Scientists first discovered this when they were experimenting with the effects of mixing alcohol and another drug, felodipine. With their test subjects, they used grapefruit juice to mask the flavor of the alcohol mix as they drank it, and it ended up increasing the bioavailability of the felodipine. Even a single glass of grapefruit juice, taken within 24 hours of the administered dose, will create these effects.
Other scientists found that cytochrome, which occurs naturally in the small intestine and is responsible for the metabolizing of certain molecules, is what the grapefruit juice inhibits. Though it's not known exactly what chemical in the juice causes it, they have narrowed it down to a few theories: naringin (which doesn't occur in other fruit juices and is known to limit metabolism), quercetin, kaempferol, furanocoumarians, and bergamottin. In case you were curious.

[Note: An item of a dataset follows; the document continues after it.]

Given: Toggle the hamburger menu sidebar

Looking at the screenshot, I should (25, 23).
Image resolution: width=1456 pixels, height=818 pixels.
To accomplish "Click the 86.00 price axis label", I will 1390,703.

What does this mean for recreational drug use? Well, unfortunately, not much. Though it increases bioavailability in a variety of substances, it doesn't do so for all of them. One chemical it does affect is setraline, also known as Zoloft. It is a Selective Serotonin Reuptake Inhibitor, or SSRI, meaning that it prevents your body from reabsorbing and metabolizing serotonin, a neurological chemical that plays a part in keeping you happy. By keeping more serotonin active in your body, your mood stabilizes. By increasing the bioavailability of SSRIs, grapefruit juice makes them more potent. LSD also functions by serotonin-- it blocks serotonin's receptors because of its similar shape. Therefore, grapefruit juice shouldn't have an effect on LSD and related hallucinogens, unless you're taking an SSRI already, and then it will make the LSD even less effective.
Of course, I am not a biologist or a chemist; just a careful reader and researcher. If I drew an incorrect conclusion or you know something more on the matter, please tell me in the comments and I will edit the post.
tl;dr: To the best of my knowledge, grapefruit juice will not make hallucinogens any more potent, and will actually decrease potency furthur if one is already taking an SSRI.